Other banks are also looking forward to rich returns. Says Ashima Bhat, vice president, head, supply chain management, HDFC Bank: "The opportunity is in the size of the market, the margins, the fee income and the fact that banks can tap customers who are vendors to existing larger corporate clients thus diffusing the risk involved."

Adds Bhatia, "SME lending is not like retail lending where you sell a product and forget about the client. This is an ongoing relationship with the client across various segments."

The larger banks have huge advantages over rivals in the co-operative sector. Because they can raise money more cheaply, they can offer lower interest rates to SMEs than the co-operatives.

In the meantime, it is the co-operatives that are bearing the brunt of this aggression. They are banking heavily on years of experience to see them through.

"We have been lending to the SMEs for decades now, we know them and their needs very well," says S K Banerji, managing director, Saraswat Bank. Patil adds that while initially larger banks may poach customers due to lower interest rates eventually customers will come back since service levels will be better.

"We have a more personalised service and we're not in the business because other avenues have dried up. Larger banks will not be able to cater to them with the same amount of care," says Patil.

Still co-operatives are gearing up to co-exist with larger banks. They have ramped up technology to offer customers anywhere and any branch banking. So all Saraswat Bank's 75 branches and Shamrao Vithal's 38 branches are interconnected.
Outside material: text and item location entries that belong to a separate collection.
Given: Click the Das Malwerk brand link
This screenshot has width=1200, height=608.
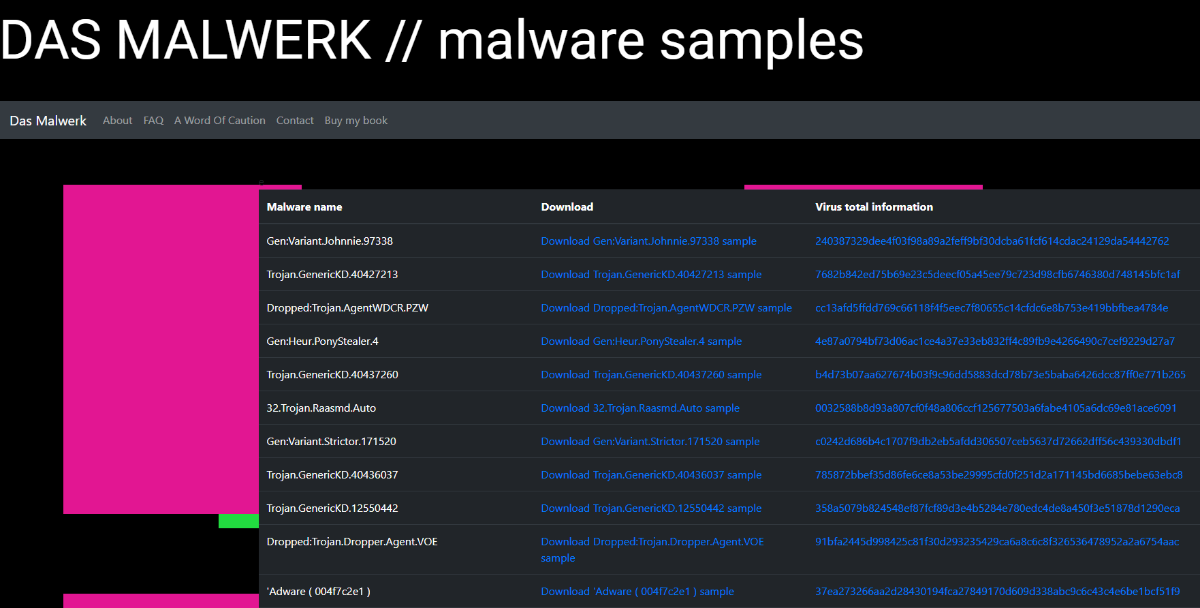Looking at the screenshot, I should pos(48,121).
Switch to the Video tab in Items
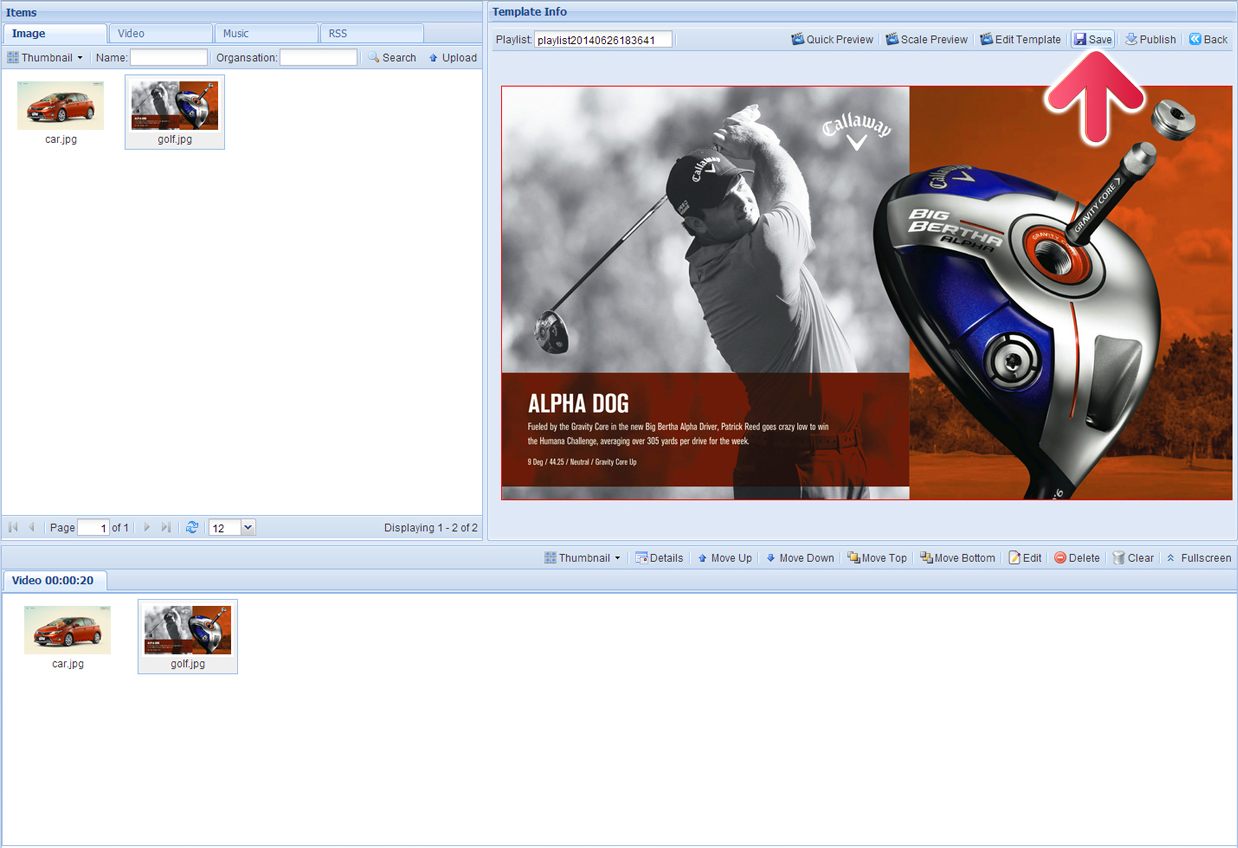Screen dimensions: 1238x848 click(160, 34)
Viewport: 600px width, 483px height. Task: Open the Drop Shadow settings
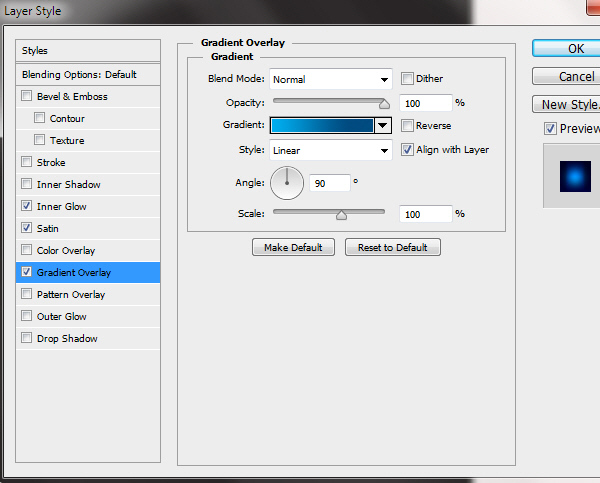[67, 339]
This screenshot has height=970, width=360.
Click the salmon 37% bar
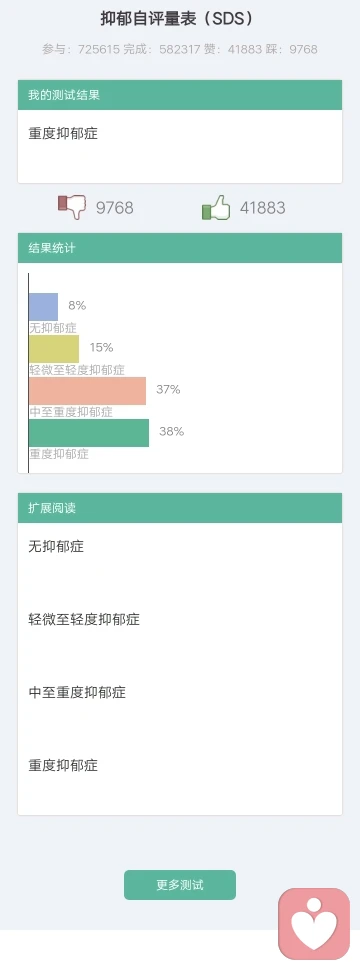pyautogui.click(x=87, y=391)
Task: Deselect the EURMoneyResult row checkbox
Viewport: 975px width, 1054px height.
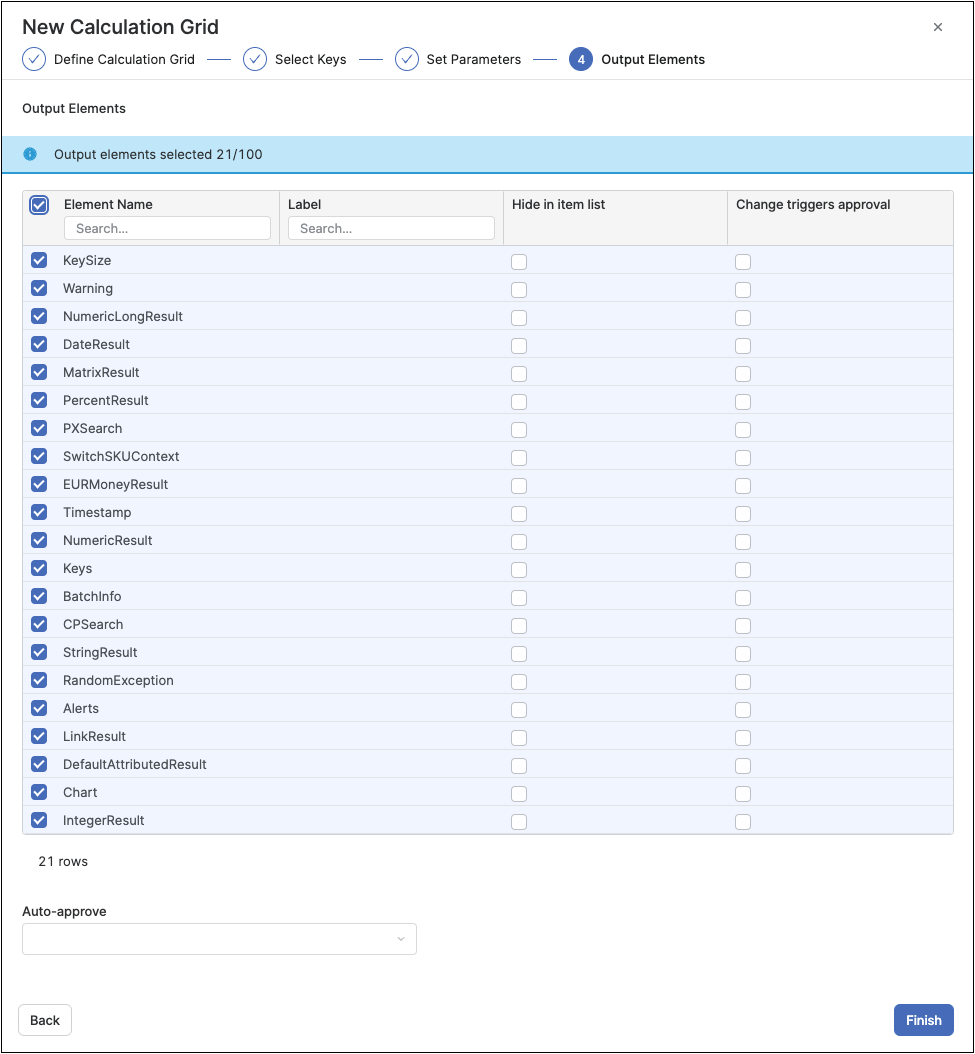Action: tap(39, 484)
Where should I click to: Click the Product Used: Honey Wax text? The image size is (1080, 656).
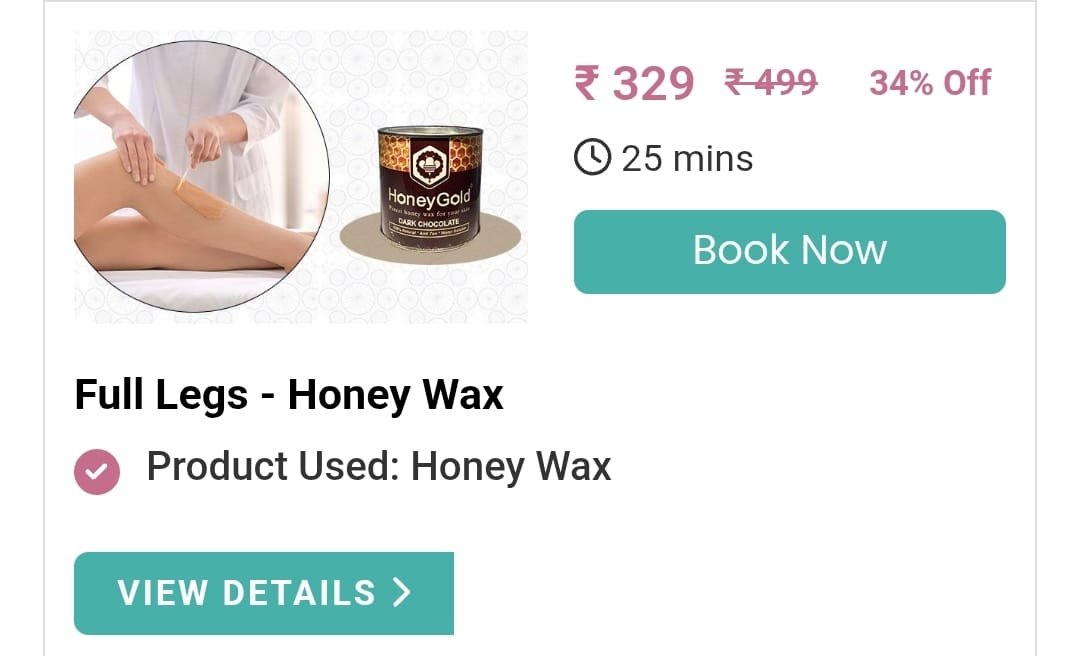(379, 467)
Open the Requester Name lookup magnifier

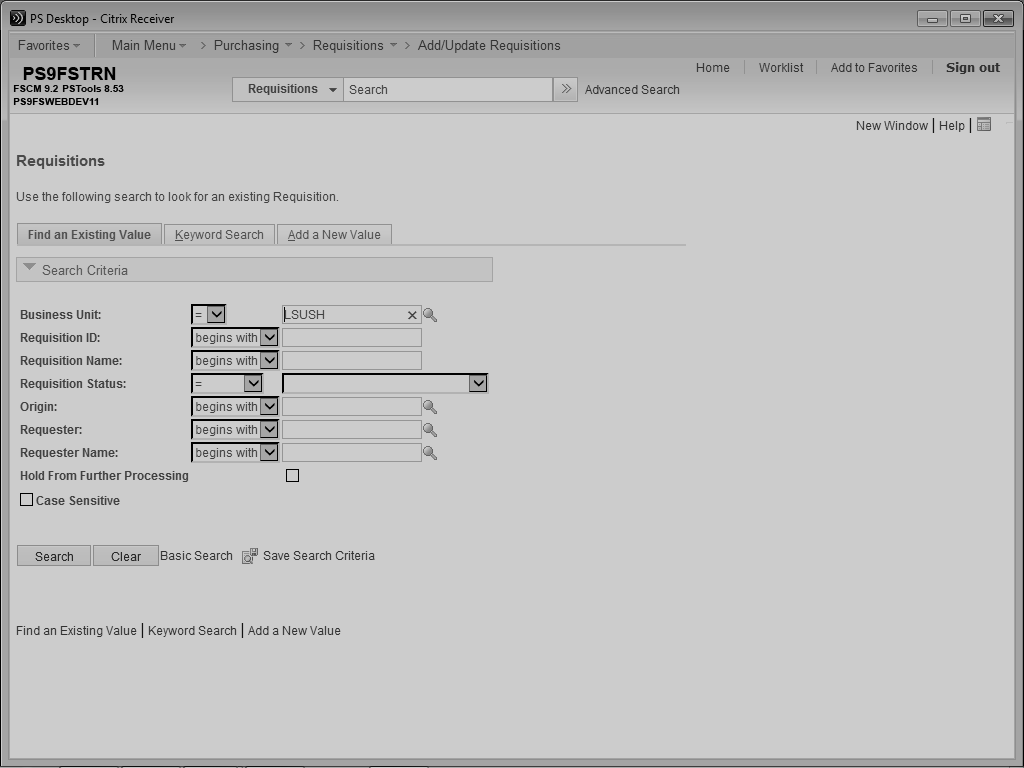(430, 453)
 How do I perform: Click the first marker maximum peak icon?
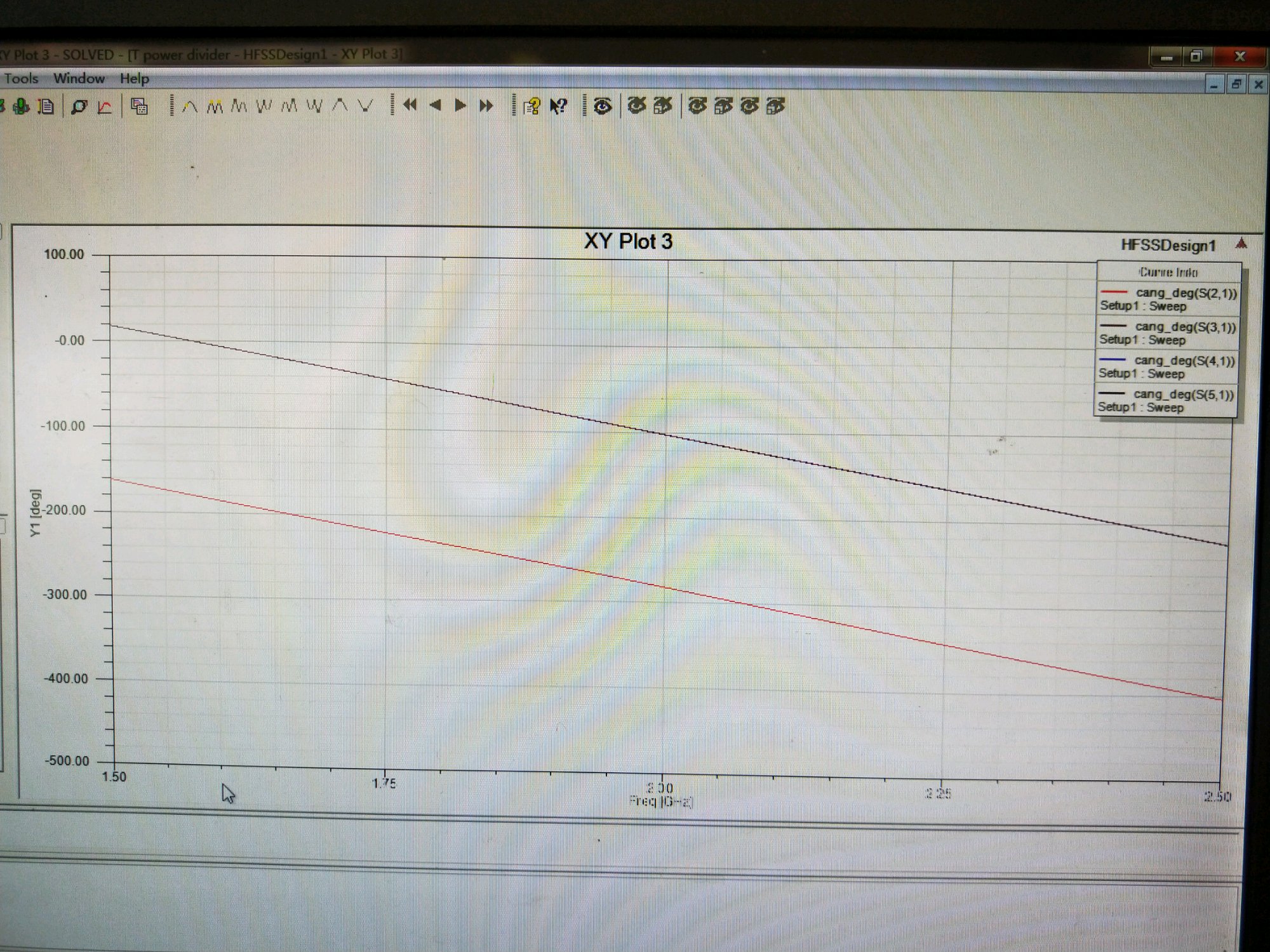(189, 107)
And Shamrao Vithal Bank is also getting into consortium financing, where, say an SME client needs a Rs 40 crore (Rs 400 million) loan and Citibank is only willing to offer the client part of that amount, the remaining amount will be funded by Shamrao Vithal. In the last six months the bank has worked out similar deals with HDFC Bank, ICICI Bank and Citibank.

The big question now, is whether this will turn into another battle to gain share. Currently, these banks are satisfying themselves by segmenting the market, products and poaching on co-operative bank clients.

Says Citi's Hattangdi, "At the end of the day, SME lending will boil down to relationship banking and which bank can create a strong link between the customer and itself to make him stay on for a long time."